Getting caught up in Michael Jackson's death sidetracked me from getting standing room seats just to check it out, in case I was wrong, which I often am about these kinds of things, so that left Sunday's performance, but with the Gay Pride celebration happening a block away I knew the constant thump of disco in the background would obliterate any pleasure to be had so alas, I have missed Netrebko's triumphant return to the city that gave her a launching pad. No worries- she'll be back, and if not, there's always L.A. or N.Y. at some time in the future.

So since we had incredible weather this weekend, I spent most of it having drinks along the waterfront with friends and dancing when the opportunity arose, which was frequently.
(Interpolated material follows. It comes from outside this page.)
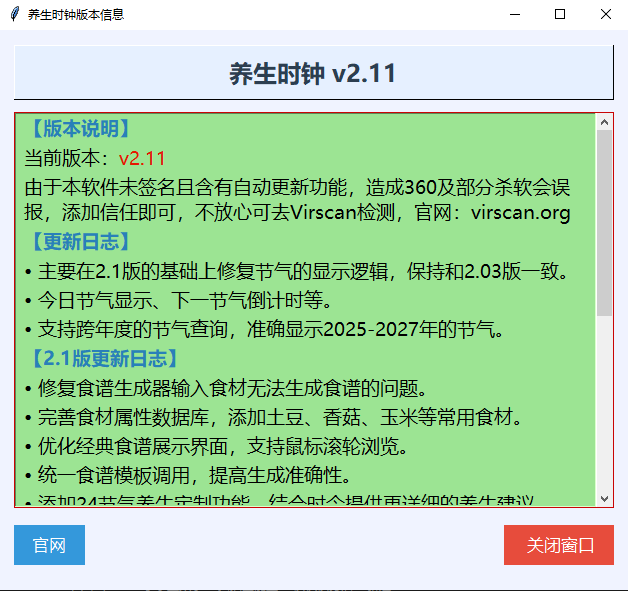Click the red v2.11 version number text

coord(142,158)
Sunday afternoon, for those out of town readers, featured the Gay Pride parade and celebration at the Civic Center afterwards.

I live downtown, six blocks from the Civic Center and I can always hear the parties taking place there from my apartment since I live on the 11th floor of a building that's taller than any other in the neighborhood and the sound (noise?) naturally carries. I learned quickly to just give in on weekends like this and either attend whatever is going on or just get the hell out of the neighborhood. But Pride is the largest and loudest of the many events that take place there, so it's inescapable in a sense because the whole City falls under it's sway. This year, for the first time in years, I attended both the parade and the party.
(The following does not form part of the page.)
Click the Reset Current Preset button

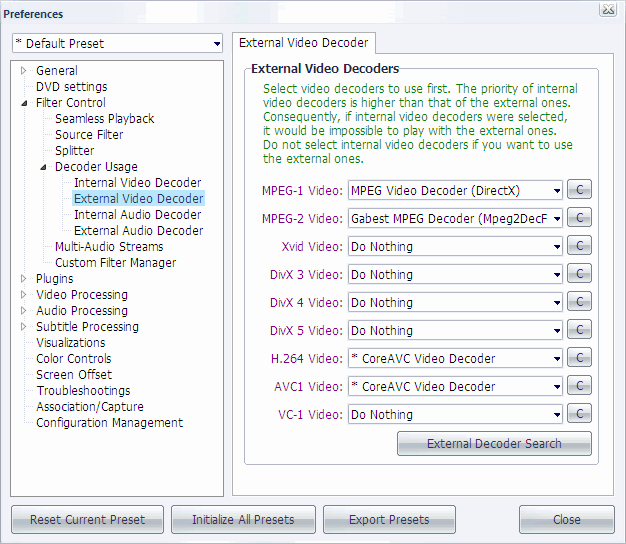tap(87, 519)
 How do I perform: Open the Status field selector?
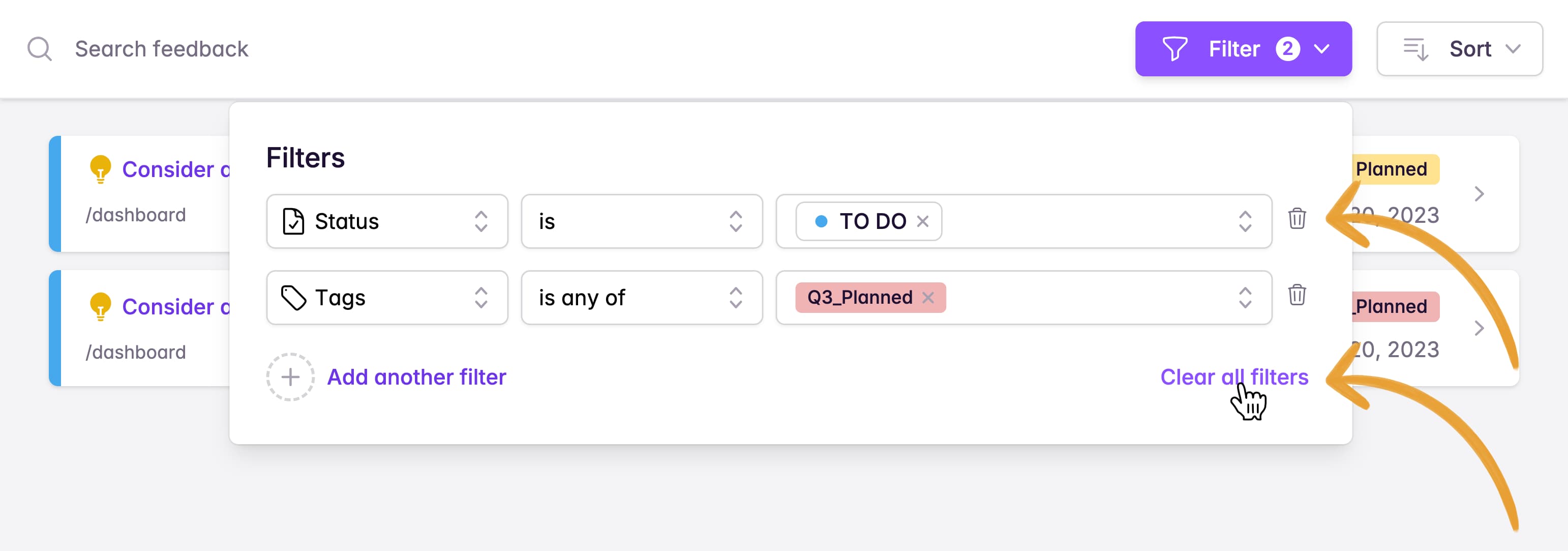coord(387,221)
Now I know this surprises a lot of folks, but I'm actually straight. Straight, but with certain preferences, tastes and proclivities that read "gay" in mainstream culture and I have an inner circle bearing the same stamp. It can't really be any other way in this City when you've been here as long as I have. C'est la vie, read into it what you will. Let's move on, shall we?

What struck me about the parade after not attending it for a few years, is how mainstream it felt. At least mainstream for San Francisco. There was really nothing outlandish about it at all, which was a bit of disappointment, to tell the truth. Suck-up politicians, the fire department, the police and sheriff's departments, the town's largest bank, numerous other local businesses, and some friends from around the Bay all wanted to show how friendly and welcoming they are to the LGBT community. Maybe I've lived here too long, but there was no edge to it at all. In a sense, this is a terrific thing, because why should there be?
The most poignant float was the one by The Sisters of Perpetual Indulgence. Having said that, I didn't see the whole thing because it was too damn crowded, hot and I felt like I've seen this all before, so if there was something that was outre or controversial I missed it. My favorite part was watching the trannies ditch their eight inch heels after a couple of miles. Lordy, can you imagine walking for two hours in eight inch heels? Kudos to those girls and boyz, and to those who did the entire parade route on stilts!

So I made my way over to the Civic Center, where the techno was thumping and I seemed to miss the new mandate that demands way too much treble in the mix. Close up to the multiple dance floors was literally painful to my ears, so I kept to the back. From that vantage point, I did see the whole crazy-quilt community come together which makes this event unique to the world.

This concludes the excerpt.